Records for the exercise:
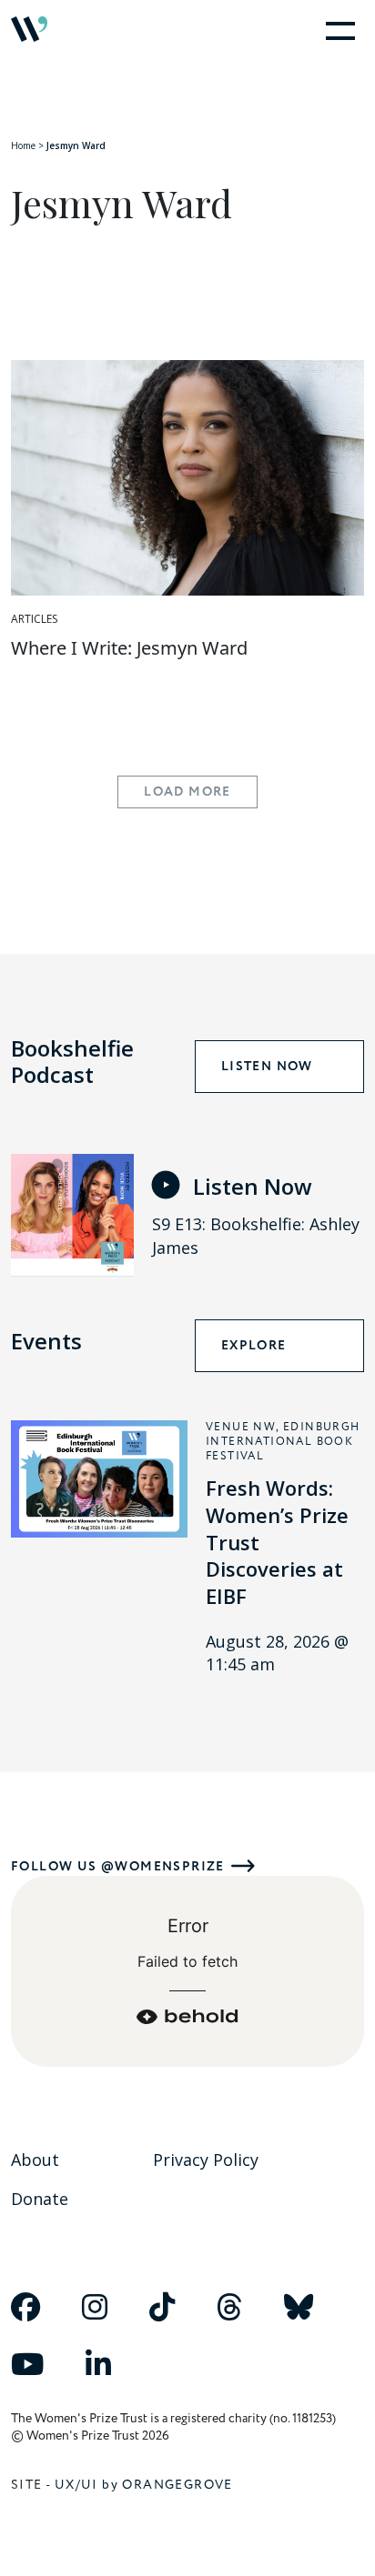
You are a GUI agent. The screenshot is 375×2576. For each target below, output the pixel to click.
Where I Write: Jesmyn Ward (129, 648)
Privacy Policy (205, 2159)
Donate (39, 2199)
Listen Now (267, 1066)
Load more (187, 792)
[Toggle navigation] (337, 29)
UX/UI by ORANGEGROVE (144, 2484)
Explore (254, 1346)
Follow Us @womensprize (118, 1866)
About (35, 2159)
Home (23, 145)
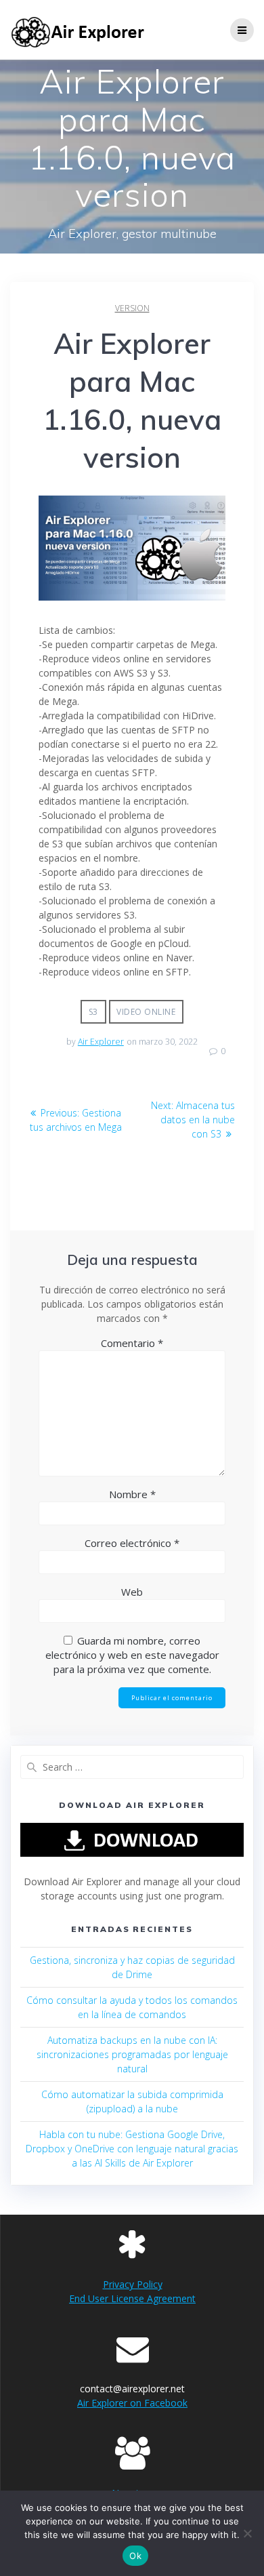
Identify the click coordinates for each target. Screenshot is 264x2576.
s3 (93, 1012)
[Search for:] (132, 1767)
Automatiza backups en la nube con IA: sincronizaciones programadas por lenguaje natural (132, 2054)
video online (145, 1012)
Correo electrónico (132, 1543)
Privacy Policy (132, 2284)
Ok (135, 2555)
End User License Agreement (132, 2298)
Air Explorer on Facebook (132, 2402)
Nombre (132, 1494)
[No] (247, 2533)
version (132, 308)
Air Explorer (101, 1041)
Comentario (132, 1343)
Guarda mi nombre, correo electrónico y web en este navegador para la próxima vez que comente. (132, 1655)
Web (132, 1591)
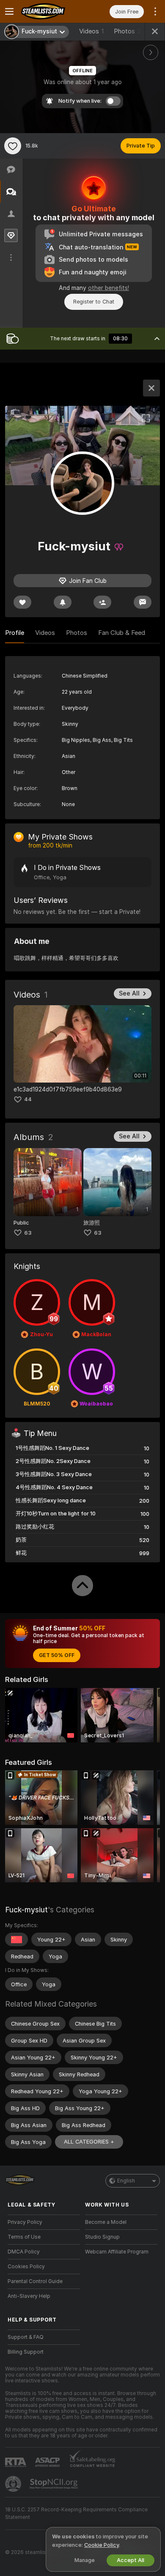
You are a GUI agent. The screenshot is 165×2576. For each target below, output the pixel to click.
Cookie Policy (101, 2545)
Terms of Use (24, 2237)
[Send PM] (142, 602)
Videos (91, 31)
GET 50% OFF (56, 1655)
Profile (14, 633)
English (126, 2181)
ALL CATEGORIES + (89, 2141)
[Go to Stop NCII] (55, 2484)
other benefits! (108, 287)
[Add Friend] (102, 602)
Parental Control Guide (35, 2281)
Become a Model (105, 2222)
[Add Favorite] (12, 145)
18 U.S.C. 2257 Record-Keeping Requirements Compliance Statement (76, 2513)
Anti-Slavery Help (29, 2296)
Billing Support (26, 2352)
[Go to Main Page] (50, 11)
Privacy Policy (25, 2222)
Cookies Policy (26, 2267)
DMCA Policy (24, 2252)
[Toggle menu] (9, 11)
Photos (127, 31)
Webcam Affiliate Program (116, 2252)
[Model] (151, 388)
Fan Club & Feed (121, 633)
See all (129, 993)
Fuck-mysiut (26, 1909)
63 (28, 1233)
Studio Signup (102, 2237)
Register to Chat (93, 301)
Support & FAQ (26, 2337)
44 (28, 1099)
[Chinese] (16, 1939)
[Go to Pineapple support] (14, 2484)
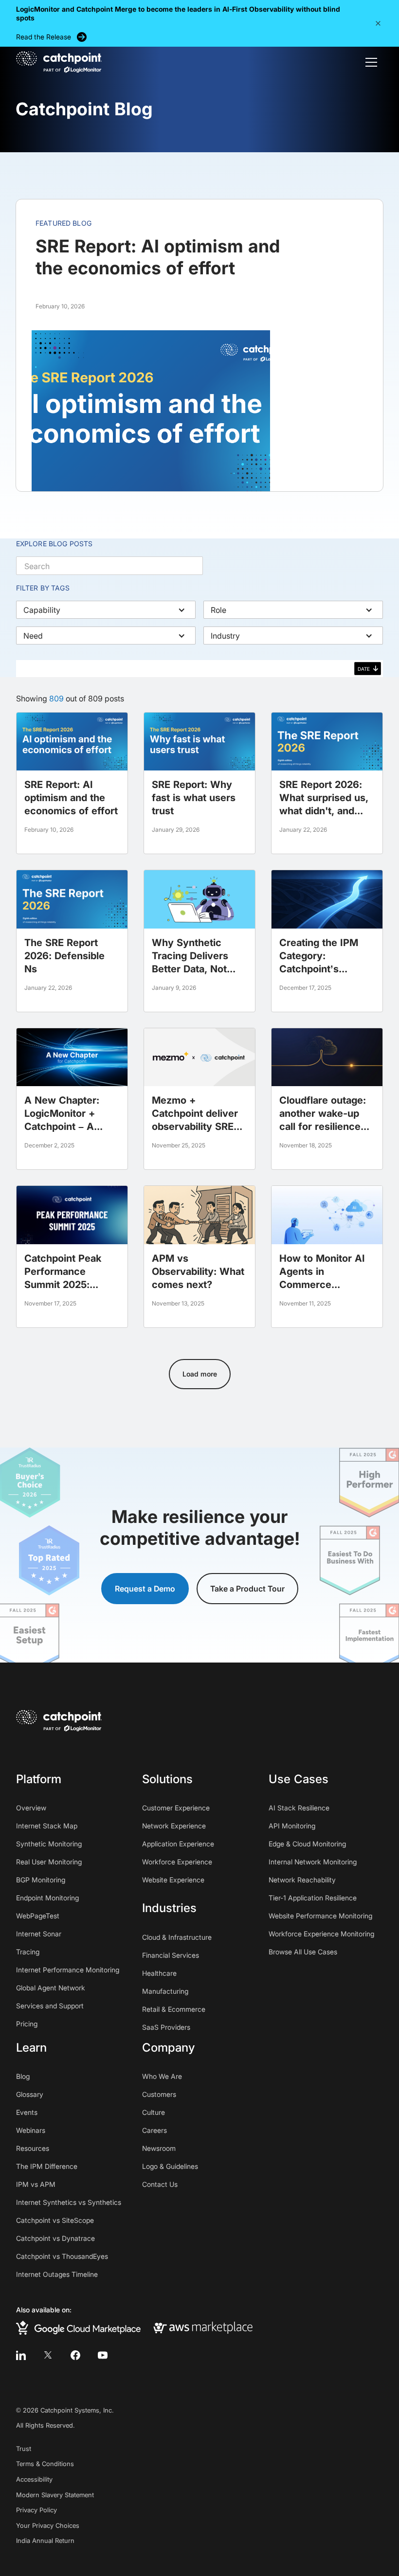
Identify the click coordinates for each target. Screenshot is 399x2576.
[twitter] (48, 2355)
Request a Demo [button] (145, 1588)
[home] (59, 62)
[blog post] (72, 783)
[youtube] (103, 2355)
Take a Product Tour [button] (247, 1588)
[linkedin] (21, 2355)
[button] (378, 23)
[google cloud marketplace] (78, 2328)
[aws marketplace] (203, 2327)
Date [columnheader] (364, 669)
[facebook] (75, 2355)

Exercise details:
Set down every entry word for word, but omit the pictures.

Response to the exercise:
You are a GUI agent. The screenshot is 375×2576. For each target below, output the pixel to click.
Where I Write: Jesmyn Ward (129, 648)
Privacy Policy (205, 2159)
Donate (39, 2199)
Listen Now (267, 1066)
Load more (187, 792)
[Toggle navigation] (337, 29)
UX/UI by ORANGEGROVE (144, 2484)
Explore (254, 1346)
Follow Us @womensprize (118, 1866)
About (35, 2159)
Home (23, 145)
Identify the click coordinates for each target. Screenshot is 264x2576.
s3 (93, 1012)
[Search for:] (132, 1767)
Automatiza backups en la nube con IA: sincronizaciones programadas por lenguaje natural (132, 2054)
video online (145, 1012)
Correo electrónico (132, 1543)
Privacy Policy (132, 2284)
Ok (135, 2555)
End User License Agreement (132, 2298)
Air Explorer on Facebook (132, 2402)
Nombre (132, 1494)
[No] (247, 2533)
version (132, 308)
Air Explorer (101, 1041)
Comentario (132, 1343)
Guarda mi nombre, correo electrónico y web en este navegador para la próxima vez que comente. (132, 1655)
Web (132, 1591)
You are a GUI agent. The screenshot is 165×2576. For each target below, output the pixel to click.
Cookie Policy (101, 2545)
Terms of Use (24, 2237)
[Send PM] (142, 602)
Videos (91, 31)
GET 50% OFF (56, 1655)
Profile (14, 633)
English (126, 2181)
ALL CATEGORIES + (89, 2141)
[Go to Stop NCII] (55, 2484)
other benefits! (108, 287)
[Add Friend] (102, 602)
Parental Control Guide (35, 2281)
Become a Model (105, 2222)
[Add Favorite] (12, 145)
18 U.S.C. 2257 Record-Keeping Requirements Compliance Statement (76, 2513)
Anti-Slavery Help (29, 2296)
Billing Support (26, 2352)
[Go to Main Page] (50, 11)
Privacy Policy (25, 2222)
Cookies Policy (26, 2267)
DMCA Policy (24, 2252)
[Toggle menu] (9, 11)
Photos (127, 31)
Webcam Affiliate Program (116, 2252)
[Model] (151, 388)
Fan Club & Feed (121, 633)
See all (129, 993)
Fuck-mysiut (26, 1909)
63 (28, 1233)
Studio Signup (102, 2237)
Register to Chat (93, 301)
Support & FAQ (26, 2337)
44 (28, 1099)
[Chinese] (16, 1939)
[Go to Pineapple support] (14, 2484)
Identify the click coordinates for each target. Screenshot is 399x2576.
[twitter] (48, 2355)
Request a Demo [button] (145, 1588)
[home] (59, 62)
[blog post] (72, 783)
[youtube] (103, 2355)
Take a Product Tour [button] (247, 1588)
[linkedin] (21, 2355)
[button] (378, 23)
[google cloud marketplace] (78, 2328)
[aws marketplace] (203, 2327)
Date [columnheader] (364, 669)
[facebook] (75, 2355)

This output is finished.